Caen la inversión y el salario al mismo tiempo que aumenta la informalidad
En el primer trimestre del año, el PBI creció 2,3% interanual y con esto terminó 5% por encima del promedio de 2023. Sin embargo, y a pesar de que el Gobierno intenta concentrar sus esfuerzos en mostrar algunas inversiones, el total de desembolsos de las compañías dio negativo.
La inversión quedó 11% por debajo del nivel que registró tres años atrás. “El deterioro de la formación bruta de capital fijo tendrá más efectos en el futuro que en el presente: con un menor stock de capital, la economía tendrá complicaciones para sostener el crecimiento”, alertó la Gerencia de Estudios Económicos del Banco Provincia en su informe semanal. La inversión acumula cuatro trimestres seguidos en terreno negativo, con lo que se ubica no solo por debajo de 2023, sino también del promedio del año pasado: -7%.
La propia política del Gobierno fue una de las razones principales detrás de este fenómeno. La suba de la tasa de interés de la segunda mitad del año pasado encareció el crédito, lo que volvió menos rentables a los proyectos productivos y desincentivó, en consecuencia, los gastos de mediano plazo.
Otro movimiento con impacto futuro, describieron desde la entidad financiera, es la destrucción de empleos en los rubros de mayores salarios (minas y canteras, intermediación financiera, industria, transporte) y su reemplazo por otros donde la remuneración es menor: comercio y educación. La reconfiguración del mercado de trabajo explicó casi un cuarto de la caída de salario real de los últimos tres años.

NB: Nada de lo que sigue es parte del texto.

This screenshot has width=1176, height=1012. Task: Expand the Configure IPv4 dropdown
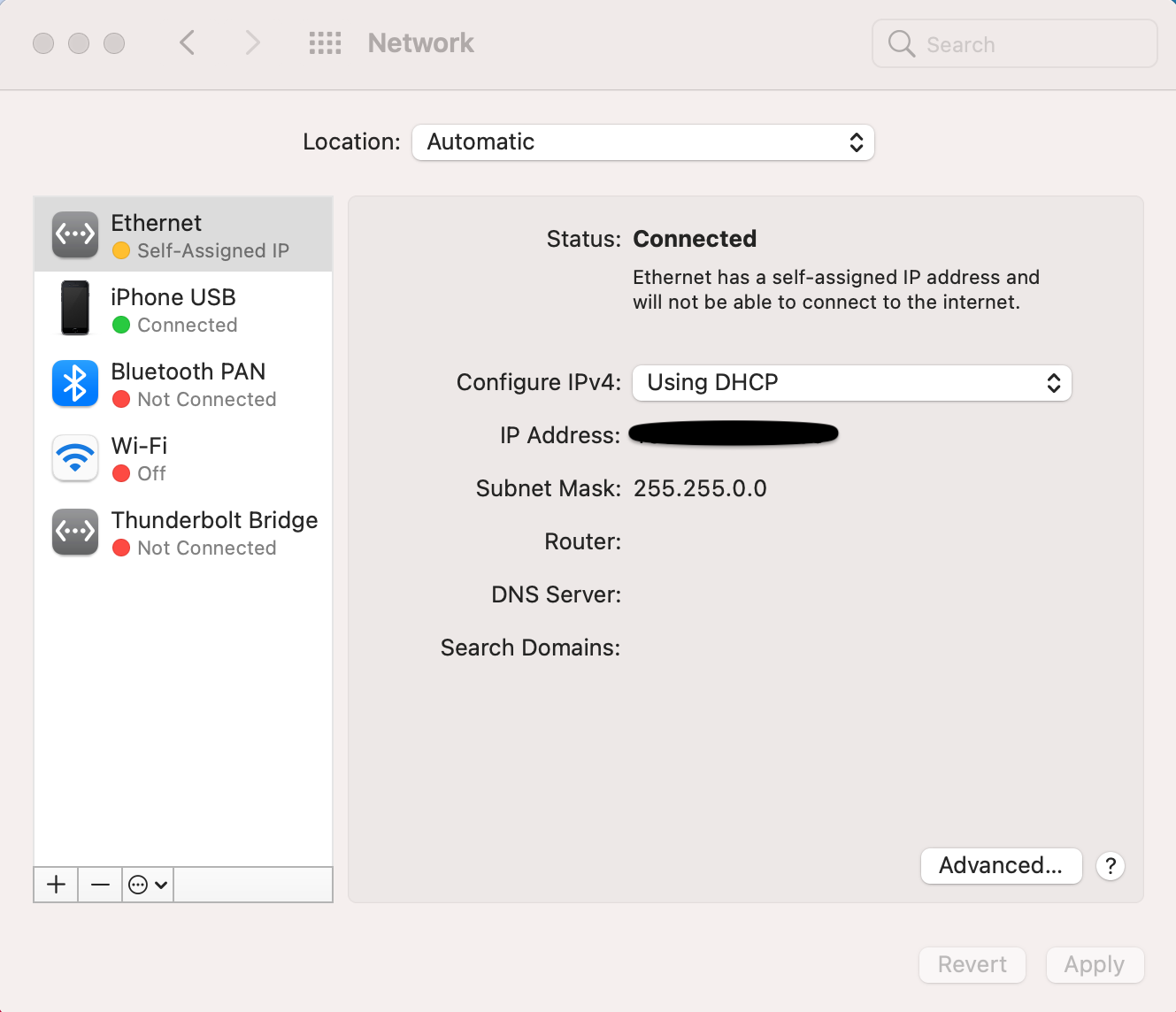[x=852, y=383]
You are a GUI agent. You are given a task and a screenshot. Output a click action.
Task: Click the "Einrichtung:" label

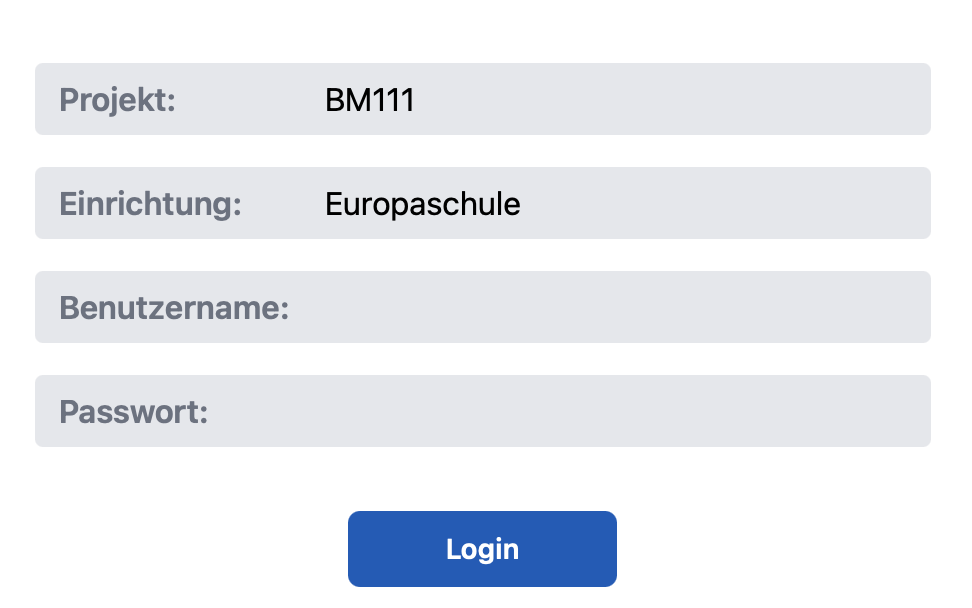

El aumento de la participación de ramas con salarios por debajo de la media en el mercado de trabajo genera que no alcance con que las paritarias le ganen a la inflación para recuperar el poder de compra del final del mandato de Alberto Fernández. Además, casi la mitad de los sectores que crecen respecto de 2023 destruyeron empleo en los últimos tres años: extracción de minas, intermediación financiera y “resto de servicios”.
La precarización laboral. Según la última encuesta permanente de hogares, la tasa de informalidad fue 44,2% en el primer trimestre. Esto implica que dos de cada cinco trabajadores se encuentran en empleos que no están cubiertos por la legislación.

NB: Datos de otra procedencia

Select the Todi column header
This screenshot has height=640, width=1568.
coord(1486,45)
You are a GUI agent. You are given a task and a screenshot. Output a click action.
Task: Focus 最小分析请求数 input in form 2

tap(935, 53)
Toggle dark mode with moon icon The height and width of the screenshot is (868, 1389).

Un informe de la Facultad de Ciencias Económicas de la UBA consigna que la incidencia de la informalidad laboral difiere por categoría ocupacional. La tasa de informalidad entre los asalariados fue de 37,9%, la de los trabajadores por cuenta propia de 65,2% y la de los patrones de 23,9%.

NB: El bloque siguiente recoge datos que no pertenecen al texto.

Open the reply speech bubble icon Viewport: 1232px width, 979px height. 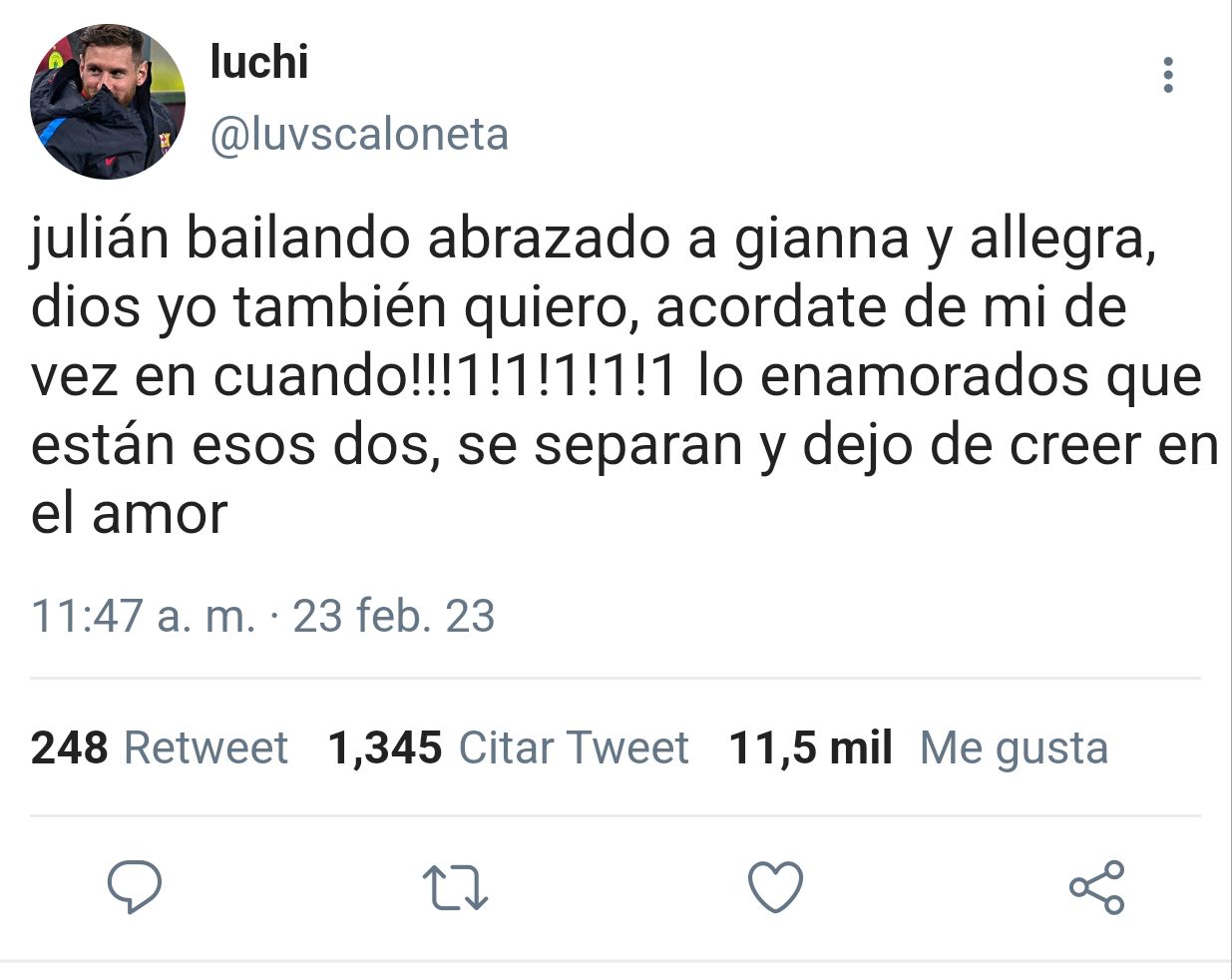click(135, 886)
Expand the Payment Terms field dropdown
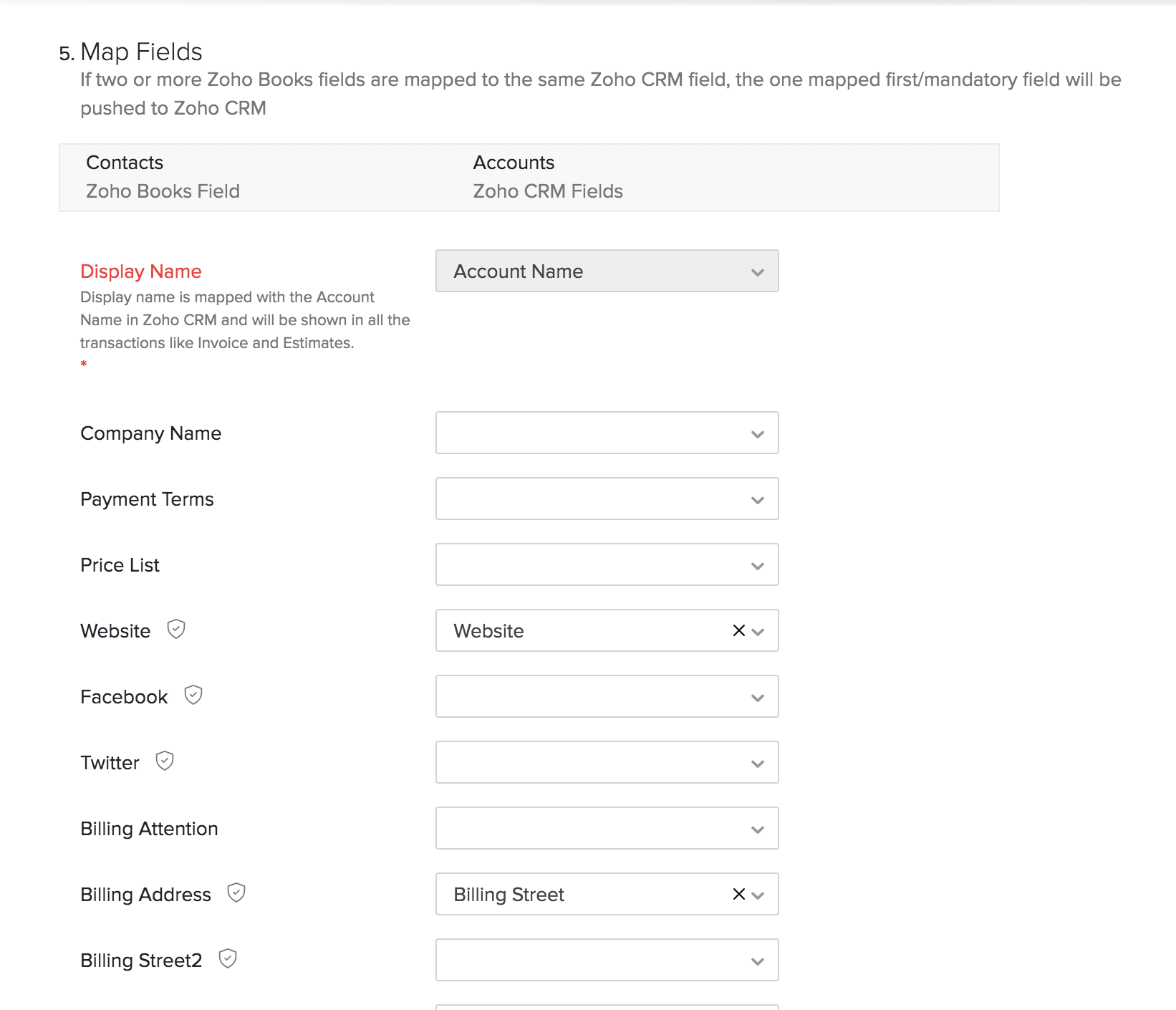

Dentro de la precarización, los asalariados representaban un 61,5%, seguidos por los trabajadores por cuenta propia (35,7%), los patrones (2%) y los trabajadores familiares sin remuneración (0,7%).
En el cuarto trimestre de 2025, la tasa de informalidad total había sido del 43%. Para los hombres fue del 41,8% y se elevó al 44,4% entre las mujeres.
Esto significa que la tasa de informalidad femenina era tres puntos porcentuales más elevada que la masculina. Sin embargo, dada la mayor proporción de hombres en el total del empleo (56%), éstos dan cuenta del 54% de la informalidad total.
De acuerdo al Instituto Argentina Grande, por el deterioro del mercado laboral y del consumo se recauda menos. La baja en la demanda redujo en $ 3,1 billones los ingresos de la AFIP (ahora ARCA) del IVA interno; el deterioro del mercado laboral restó $ 1,4 billones a los recursos de la seguridad social; y pese al aumento de las exportaciones, las decisiones del Gobierno implicaron una caída de $ 2,4 billones en los derechos de exportación.